◆ **Written exercise**: Recast the entries starting at the first line and ending at the line containing "click(x=869, y=278)" as a Markdown table with columns No. and Line, numbering each row and leaving out blank lines.
====== Raw data ======
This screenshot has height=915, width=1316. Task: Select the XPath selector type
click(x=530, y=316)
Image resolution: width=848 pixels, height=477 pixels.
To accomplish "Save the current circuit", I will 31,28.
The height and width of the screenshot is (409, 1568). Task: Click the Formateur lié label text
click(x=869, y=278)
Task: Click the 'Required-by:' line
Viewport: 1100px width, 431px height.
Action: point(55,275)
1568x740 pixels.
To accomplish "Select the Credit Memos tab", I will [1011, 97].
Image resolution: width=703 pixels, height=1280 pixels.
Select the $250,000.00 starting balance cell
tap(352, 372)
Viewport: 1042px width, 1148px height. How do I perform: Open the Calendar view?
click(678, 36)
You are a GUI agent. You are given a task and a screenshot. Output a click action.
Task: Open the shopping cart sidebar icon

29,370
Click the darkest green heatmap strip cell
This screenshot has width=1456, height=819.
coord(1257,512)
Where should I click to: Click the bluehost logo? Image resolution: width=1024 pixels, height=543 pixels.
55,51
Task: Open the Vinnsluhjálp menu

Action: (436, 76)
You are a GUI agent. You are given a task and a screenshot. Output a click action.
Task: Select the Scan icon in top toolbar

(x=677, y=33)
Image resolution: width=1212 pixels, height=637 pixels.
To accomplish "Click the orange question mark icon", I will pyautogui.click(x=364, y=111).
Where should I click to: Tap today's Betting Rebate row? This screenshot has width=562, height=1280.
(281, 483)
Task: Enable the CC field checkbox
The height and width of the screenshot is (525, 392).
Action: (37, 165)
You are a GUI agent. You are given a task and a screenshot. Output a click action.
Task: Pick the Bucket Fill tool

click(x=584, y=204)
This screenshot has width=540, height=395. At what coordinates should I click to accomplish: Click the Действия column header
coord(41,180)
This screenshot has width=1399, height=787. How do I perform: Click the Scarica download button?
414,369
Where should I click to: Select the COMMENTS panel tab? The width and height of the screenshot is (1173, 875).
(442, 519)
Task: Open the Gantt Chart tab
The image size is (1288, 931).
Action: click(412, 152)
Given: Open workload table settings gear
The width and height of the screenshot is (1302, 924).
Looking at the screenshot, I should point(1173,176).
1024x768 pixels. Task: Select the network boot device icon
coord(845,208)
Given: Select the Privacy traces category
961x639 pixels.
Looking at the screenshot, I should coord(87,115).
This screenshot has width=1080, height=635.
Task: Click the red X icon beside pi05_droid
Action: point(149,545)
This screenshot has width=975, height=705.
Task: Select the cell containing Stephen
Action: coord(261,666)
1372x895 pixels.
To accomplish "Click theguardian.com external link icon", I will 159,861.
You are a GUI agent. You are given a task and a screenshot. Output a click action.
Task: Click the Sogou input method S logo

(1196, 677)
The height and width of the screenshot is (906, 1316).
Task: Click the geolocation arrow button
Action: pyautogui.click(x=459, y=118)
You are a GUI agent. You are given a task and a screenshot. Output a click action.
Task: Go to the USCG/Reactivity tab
======
◆ **Response to this exercise**:
| No. | Line |
|---|---|
| 1 | This screenshot has height=915, width=1316. Task: Select the XPath selector type |
| 2 | click(x=530, y=316) |
| 3 | Image resolution: width=848 pixels, height=477 pixels. |
| 4 | To accomplish "Save the current circuit", I will 31,28. |
| 5 | The height and width of the screenshot is (409, 1568). Task: Click the Formateur lié label text |
| 6 | click(x=869, y=278) |